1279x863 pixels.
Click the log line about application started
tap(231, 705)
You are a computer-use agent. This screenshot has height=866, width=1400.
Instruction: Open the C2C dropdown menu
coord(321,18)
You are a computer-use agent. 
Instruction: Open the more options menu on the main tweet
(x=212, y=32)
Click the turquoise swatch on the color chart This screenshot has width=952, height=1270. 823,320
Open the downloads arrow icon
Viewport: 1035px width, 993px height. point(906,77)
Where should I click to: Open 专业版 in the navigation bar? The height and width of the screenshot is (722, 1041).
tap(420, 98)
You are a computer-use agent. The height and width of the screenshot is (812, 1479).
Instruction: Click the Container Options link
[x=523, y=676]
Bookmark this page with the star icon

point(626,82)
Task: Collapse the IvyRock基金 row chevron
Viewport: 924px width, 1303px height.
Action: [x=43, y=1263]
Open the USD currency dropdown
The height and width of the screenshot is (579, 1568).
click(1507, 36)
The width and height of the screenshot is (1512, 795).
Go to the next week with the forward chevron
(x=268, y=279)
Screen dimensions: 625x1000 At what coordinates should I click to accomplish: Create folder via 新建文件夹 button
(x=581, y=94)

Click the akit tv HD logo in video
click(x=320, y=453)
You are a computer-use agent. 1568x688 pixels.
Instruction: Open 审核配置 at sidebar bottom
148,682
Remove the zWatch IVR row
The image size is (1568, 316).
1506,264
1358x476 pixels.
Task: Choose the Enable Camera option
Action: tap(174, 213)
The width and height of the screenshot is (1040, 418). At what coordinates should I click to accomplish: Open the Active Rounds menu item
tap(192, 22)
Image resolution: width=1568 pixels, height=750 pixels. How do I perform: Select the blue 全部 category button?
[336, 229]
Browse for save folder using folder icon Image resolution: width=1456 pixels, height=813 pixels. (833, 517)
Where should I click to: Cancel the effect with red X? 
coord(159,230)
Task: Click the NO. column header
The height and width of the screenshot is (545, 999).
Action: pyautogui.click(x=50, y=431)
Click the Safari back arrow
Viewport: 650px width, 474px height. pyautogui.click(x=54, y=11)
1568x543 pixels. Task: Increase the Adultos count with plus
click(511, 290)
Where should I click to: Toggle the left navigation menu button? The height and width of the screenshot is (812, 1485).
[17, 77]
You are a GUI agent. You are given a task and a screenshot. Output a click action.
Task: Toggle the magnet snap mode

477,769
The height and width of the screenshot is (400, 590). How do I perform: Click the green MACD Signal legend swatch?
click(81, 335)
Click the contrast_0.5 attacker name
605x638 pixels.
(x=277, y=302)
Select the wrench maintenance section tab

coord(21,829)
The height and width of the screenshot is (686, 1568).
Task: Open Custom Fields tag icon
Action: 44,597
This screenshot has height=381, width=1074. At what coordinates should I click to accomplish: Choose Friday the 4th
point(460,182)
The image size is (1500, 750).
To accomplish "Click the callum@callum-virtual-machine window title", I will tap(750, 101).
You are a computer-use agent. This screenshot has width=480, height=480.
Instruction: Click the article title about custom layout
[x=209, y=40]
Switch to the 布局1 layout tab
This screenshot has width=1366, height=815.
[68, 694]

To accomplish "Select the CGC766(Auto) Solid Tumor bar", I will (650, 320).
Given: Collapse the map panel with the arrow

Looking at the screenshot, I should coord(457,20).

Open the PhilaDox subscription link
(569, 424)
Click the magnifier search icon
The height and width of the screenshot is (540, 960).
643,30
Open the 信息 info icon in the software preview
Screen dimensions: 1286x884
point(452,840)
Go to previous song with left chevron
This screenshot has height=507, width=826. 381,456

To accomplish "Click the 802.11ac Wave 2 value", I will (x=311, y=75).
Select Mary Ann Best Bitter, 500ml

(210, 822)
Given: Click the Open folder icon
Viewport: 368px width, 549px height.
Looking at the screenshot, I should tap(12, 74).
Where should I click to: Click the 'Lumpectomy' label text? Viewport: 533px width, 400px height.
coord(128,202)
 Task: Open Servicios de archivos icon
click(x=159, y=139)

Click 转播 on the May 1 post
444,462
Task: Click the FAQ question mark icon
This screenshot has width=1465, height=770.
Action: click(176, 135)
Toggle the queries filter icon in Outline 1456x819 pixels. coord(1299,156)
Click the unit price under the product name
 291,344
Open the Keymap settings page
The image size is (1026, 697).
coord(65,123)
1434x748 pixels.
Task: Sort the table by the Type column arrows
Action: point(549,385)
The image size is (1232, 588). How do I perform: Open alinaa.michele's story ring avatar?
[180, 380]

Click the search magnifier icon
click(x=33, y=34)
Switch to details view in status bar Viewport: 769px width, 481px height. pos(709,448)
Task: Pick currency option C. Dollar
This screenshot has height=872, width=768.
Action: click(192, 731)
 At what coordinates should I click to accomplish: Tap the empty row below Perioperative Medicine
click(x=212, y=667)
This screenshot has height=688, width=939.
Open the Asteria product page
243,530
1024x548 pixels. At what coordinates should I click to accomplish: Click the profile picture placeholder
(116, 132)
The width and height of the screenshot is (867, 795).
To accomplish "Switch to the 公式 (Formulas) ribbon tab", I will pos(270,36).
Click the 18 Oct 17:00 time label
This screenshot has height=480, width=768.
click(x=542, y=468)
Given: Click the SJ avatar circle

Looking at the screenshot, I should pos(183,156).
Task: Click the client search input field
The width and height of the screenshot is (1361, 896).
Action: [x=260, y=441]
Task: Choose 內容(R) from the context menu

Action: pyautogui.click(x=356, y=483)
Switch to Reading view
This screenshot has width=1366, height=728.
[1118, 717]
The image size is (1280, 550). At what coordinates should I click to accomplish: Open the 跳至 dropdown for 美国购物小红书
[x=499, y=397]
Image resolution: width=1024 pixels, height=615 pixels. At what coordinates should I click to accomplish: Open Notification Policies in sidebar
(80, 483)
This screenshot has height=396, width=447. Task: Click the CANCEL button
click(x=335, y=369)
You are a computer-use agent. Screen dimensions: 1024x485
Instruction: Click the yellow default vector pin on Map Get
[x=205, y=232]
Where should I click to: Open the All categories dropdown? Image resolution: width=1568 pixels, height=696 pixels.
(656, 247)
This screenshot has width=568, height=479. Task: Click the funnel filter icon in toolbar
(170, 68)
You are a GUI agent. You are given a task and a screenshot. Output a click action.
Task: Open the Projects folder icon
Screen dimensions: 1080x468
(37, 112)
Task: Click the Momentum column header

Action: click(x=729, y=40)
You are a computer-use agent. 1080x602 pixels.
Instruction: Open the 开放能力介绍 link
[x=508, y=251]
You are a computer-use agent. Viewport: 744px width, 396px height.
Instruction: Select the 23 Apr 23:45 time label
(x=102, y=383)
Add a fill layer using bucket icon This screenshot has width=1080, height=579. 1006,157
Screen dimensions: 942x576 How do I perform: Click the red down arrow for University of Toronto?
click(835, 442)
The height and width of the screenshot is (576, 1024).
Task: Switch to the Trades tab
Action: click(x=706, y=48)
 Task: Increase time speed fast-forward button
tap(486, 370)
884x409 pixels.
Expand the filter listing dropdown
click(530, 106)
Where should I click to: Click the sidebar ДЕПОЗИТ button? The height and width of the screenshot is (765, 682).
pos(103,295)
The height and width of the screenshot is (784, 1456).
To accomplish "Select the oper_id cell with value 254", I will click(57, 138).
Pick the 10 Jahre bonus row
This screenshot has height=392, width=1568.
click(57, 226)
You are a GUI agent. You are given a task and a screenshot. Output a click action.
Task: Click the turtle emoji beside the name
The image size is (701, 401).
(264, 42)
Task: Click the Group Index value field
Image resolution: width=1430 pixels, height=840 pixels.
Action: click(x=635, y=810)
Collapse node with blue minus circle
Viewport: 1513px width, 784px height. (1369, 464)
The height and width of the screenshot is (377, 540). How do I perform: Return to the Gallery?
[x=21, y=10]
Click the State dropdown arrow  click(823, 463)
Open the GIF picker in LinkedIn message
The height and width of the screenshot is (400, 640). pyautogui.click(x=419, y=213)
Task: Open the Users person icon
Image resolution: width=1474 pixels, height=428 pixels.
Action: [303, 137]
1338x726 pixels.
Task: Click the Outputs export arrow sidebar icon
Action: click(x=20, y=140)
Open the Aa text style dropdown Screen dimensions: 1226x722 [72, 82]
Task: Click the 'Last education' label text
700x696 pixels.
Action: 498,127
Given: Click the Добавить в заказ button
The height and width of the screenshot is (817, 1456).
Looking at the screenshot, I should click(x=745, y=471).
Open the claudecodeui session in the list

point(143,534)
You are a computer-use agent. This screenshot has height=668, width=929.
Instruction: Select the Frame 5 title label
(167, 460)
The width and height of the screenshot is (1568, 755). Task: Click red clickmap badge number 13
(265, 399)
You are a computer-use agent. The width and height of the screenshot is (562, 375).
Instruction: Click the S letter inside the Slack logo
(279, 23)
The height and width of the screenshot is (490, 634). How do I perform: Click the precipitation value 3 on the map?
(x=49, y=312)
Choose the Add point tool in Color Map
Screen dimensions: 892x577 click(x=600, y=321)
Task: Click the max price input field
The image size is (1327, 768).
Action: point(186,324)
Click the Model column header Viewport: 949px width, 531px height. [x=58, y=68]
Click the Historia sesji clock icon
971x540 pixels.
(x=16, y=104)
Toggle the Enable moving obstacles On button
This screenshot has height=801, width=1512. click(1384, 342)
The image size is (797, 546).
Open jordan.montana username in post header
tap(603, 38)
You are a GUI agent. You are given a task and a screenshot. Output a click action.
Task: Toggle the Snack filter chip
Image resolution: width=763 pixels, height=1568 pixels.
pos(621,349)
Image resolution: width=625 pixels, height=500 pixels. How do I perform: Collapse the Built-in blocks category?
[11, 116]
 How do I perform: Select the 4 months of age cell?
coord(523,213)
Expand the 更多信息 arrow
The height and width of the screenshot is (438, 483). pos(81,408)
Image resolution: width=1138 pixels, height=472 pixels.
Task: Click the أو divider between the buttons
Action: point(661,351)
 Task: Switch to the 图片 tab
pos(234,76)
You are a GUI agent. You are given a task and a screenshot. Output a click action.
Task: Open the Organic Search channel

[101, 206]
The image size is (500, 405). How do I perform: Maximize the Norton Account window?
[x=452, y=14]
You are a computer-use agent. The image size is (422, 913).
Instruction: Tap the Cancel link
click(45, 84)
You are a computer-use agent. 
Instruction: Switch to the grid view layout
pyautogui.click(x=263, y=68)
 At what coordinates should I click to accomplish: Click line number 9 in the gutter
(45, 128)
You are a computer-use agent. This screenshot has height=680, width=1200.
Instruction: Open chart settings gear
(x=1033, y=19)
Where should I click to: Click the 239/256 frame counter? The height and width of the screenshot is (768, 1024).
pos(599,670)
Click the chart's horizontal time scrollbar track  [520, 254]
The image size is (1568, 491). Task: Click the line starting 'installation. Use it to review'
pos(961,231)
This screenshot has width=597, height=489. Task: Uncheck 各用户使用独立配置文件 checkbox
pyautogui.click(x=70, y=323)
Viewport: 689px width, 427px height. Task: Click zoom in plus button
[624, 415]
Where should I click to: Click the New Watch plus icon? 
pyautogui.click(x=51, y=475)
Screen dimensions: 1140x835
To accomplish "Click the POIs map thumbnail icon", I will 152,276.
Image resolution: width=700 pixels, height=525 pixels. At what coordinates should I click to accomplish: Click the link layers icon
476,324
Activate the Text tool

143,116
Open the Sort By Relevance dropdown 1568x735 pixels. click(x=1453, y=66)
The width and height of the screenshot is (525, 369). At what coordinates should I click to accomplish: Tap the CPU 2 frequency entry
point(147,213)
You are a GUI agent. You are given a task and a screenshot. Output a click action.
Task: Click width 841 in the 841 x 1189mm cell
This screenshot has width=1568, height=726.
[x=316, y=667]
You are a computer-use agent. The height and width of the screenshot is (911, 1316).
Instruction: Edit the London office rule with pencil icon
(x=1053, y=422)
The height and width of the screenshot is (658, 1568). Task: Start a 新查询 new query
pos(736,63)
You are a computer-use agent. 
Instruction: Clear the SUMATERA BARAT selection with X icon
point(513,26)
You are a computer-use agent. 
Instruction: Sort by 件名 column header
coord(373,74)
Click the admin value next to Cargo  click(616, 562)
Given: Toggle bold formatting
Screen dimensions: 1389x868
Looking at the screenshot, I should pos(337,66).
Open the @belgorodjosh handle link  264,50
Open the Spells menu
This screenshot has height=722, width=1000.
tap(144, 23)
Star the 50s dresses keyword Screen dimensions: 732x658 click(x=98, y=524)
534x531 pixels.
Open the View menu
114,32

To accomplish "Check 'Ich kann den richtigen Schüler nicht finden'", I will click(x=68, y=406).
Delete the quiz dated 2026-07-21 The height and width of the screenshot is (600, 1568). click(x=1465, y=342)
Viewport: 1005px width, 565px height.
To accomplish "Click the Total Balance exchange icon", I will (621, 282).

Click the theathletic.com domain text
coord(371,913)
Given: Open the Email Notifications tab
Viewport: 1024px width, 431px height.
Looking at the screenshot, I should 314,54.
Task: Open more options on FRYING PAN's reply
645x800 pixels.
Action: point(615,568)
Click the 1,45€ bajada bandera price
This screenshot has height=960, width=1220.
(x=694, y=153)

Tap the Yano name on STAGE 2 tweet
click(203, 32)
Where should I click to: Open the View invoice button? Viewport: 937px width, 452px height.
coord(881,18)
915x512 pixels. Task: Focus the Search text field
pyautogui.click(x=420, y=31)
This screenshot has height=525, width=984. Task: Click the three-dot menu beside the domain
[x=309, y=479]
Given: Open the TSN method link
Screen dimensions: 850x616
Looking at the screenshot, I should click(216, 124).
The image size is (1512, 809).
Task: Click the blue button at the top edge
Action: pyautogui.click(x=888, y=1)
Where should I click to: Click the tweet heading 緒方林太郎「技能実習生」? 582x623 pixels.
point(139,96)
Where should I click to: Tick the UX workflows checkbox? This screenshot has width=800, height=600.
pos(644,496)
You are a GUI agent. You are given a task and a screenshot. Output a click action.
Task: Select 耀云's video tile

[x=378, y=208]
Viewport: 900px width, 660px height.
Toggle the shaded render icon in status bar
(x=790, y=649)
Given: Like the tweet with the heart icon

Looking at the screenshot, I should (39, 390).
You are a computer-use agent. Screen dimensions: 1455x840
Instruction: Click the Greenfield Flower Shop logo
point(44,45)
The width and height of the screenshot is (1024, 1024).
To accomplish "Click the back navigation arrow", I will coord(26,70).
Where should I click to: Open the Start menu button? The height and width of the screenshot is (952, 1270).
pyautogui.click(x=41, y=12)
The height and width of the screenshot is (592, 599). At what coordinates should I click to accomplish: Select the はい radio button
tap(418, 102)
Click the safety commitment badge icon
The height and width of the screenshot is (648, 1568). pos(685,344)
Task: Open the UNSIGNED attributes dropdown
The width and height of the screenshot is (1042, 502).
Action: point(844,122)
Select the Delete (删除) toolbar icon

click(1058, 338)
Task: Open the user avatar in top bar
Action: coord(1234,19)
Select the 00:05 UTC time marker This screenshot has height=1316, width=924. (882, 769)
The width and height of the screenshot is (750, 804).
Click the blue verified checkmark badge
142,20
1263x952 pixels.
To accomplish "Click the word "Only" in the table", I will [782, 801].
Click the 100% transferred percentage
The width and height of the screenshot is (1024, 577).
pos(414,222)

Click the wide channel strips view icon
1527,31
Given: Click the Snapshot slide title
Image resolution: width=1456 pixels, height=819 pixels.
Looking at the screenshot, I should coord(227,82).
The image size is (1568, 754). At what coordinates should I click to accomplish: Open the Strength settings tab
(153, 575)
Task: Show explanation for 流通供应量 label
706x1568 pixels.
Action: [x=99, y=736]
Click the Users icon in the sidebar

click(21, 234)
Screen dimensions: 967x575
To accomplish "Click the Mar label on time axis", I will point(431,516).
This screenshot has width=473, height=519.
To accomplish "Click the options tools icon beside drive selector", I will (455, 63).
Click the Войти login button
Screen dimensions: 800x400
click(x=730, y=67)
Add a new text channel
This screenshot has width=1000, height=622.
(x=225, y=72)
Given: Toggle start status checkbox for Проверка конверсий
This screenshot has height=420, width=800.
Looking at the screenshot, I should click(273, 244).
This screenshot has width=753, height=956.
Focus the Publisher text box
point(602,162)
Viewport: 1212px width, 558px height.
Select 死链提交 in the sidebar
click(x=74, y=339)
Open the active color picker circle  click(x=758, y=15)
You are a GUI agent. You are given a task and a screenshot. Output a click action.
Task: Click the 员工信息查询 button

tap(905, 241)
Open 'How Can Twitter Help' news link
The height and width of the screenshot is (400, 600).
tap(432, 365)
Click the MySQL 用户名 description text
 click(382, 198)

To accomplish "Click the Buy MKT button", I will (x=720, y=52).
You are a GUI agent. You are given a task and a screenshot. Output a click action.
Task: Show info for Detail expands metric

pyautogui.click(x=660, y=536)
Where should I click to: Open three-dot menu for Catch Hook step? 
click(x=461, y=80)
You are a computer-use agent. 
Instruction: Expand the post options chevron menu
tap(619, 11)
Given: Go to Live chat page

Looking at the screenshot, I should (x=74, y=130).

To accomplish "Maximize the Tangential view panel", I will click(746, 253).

EXERCISE AIM: Look through the entries. Copy out each line with "using" in it.

EXERCISE SOLUTION:
Browse for save folder using folder icon Image resolution: width=1456 pixels, height=813 pixels. (833, 517)
Add a fill layer using bucket icon This screenshot has width=1080, height=579. 1006,157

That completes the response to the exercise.